Member of Uttar Pradesh Legislative Assembly
- Incumbent
- Assumed office 2012
- Preceded by: Himself
- Constituency: Babaganj
- In office 2007–2012
- Preceded by: Ramnath Saroj
- Succeeded by: Himself
- Constituency: Bihar(Uttar pradesh)

Personal details
- Born: 1 July 1980 (age 46)
- Party: Jansatta Dal (Loktantrik)
- Other political affiliations: Independent(2007-2018)
- Children: 1 son and 2 daughters
- Parent: Ramnath Saroj (ex-mla)

= Vinod Saroj =

Indian politician

Vinod Kumar Saroj (born 1 July 1980) is a politician from Bela Pratapgarh, India. Since 2007, he has been elected on three occasions as an independent Member of the Legislative Assembly, representing the Babaganj assembly constituency of Pratapgarh, Uttar Pradesh.
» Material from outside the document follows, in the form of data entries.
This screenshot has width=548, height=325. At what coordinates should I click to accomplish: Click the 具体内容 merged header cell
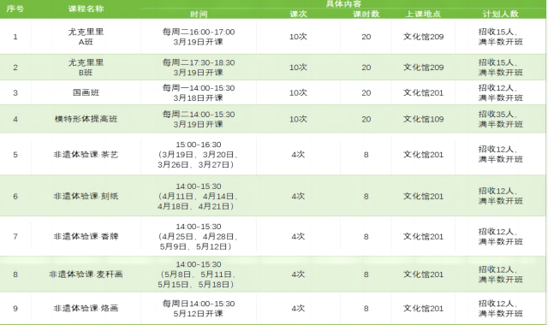coord(343,4)
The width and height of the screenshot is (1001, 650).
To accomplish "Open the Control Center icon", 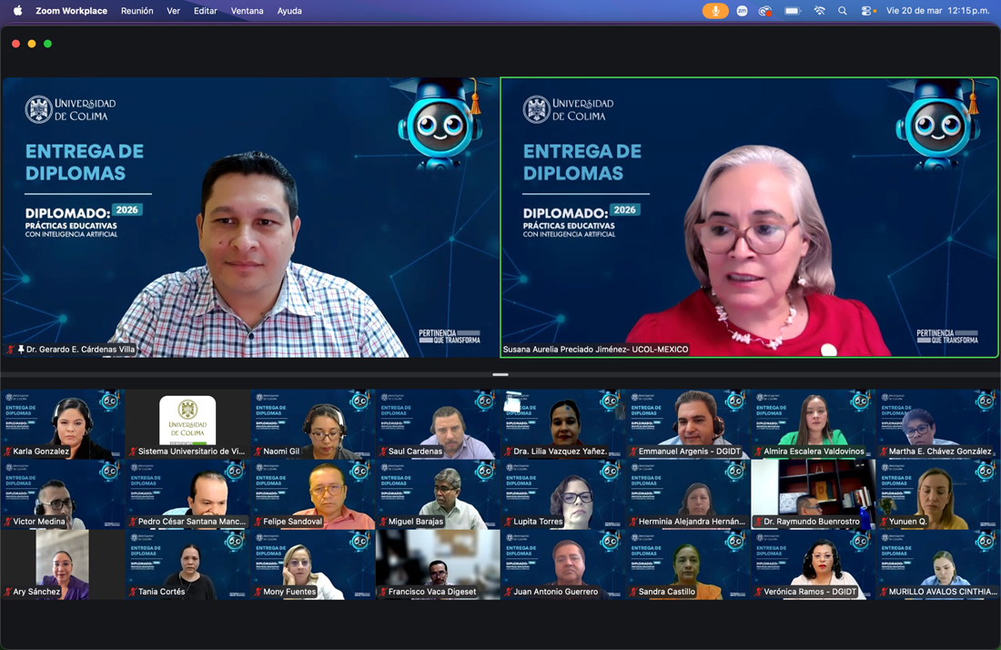I will pos(867,11).
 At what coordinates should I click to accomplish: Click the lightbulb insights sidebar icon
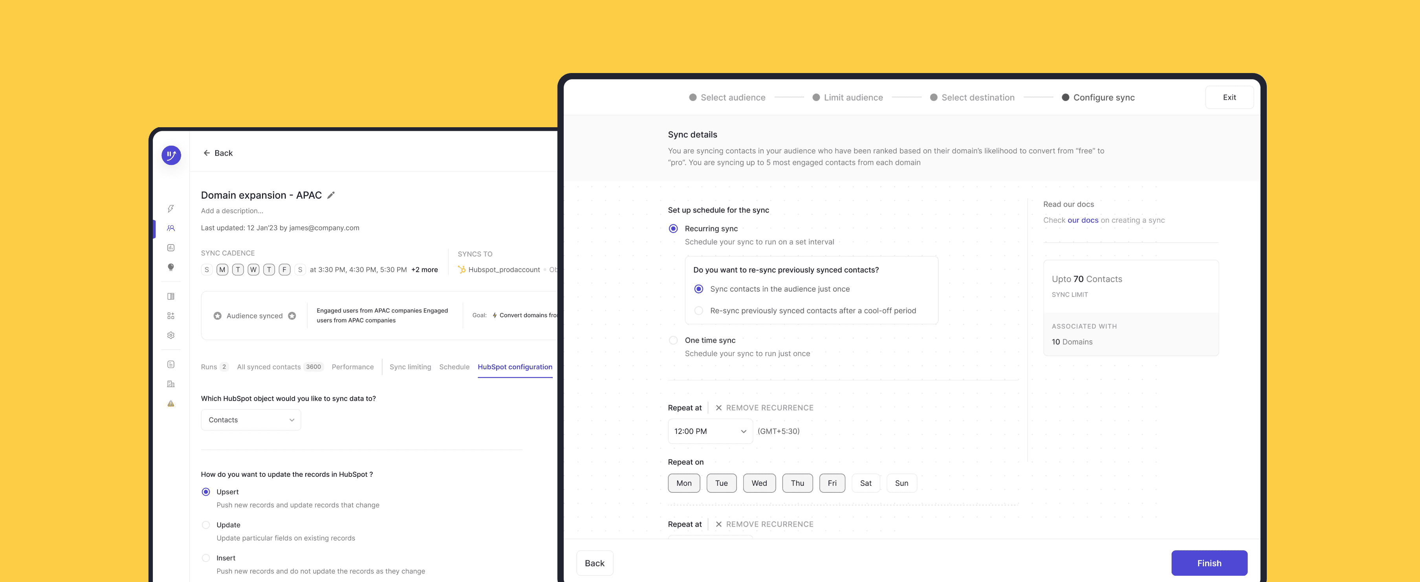(171, 267)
== Education and background ==
Saroj was born on 1 July 1980 in Pratapgarh. He is son of Ramnath Saroj, who won assembly elections in 1996 and 2002 for Bihar constituency of Pratapgarh.

== Career ==

Vinod Saroj was elected as a legislator for the first time in 2007 from the Bihar Assembly constituency by a margin of 47.22% votes, defeating nearest Bahujan Samaj Party's candidate Krishna Chand. In Uttar Pradesh assembly elections, 2012, Saroj was re-elected as MLA but from Babaganj assembly constituency and defeated BJP's Mahendra Kumar. He won by a margin of 42060 votes in 2012.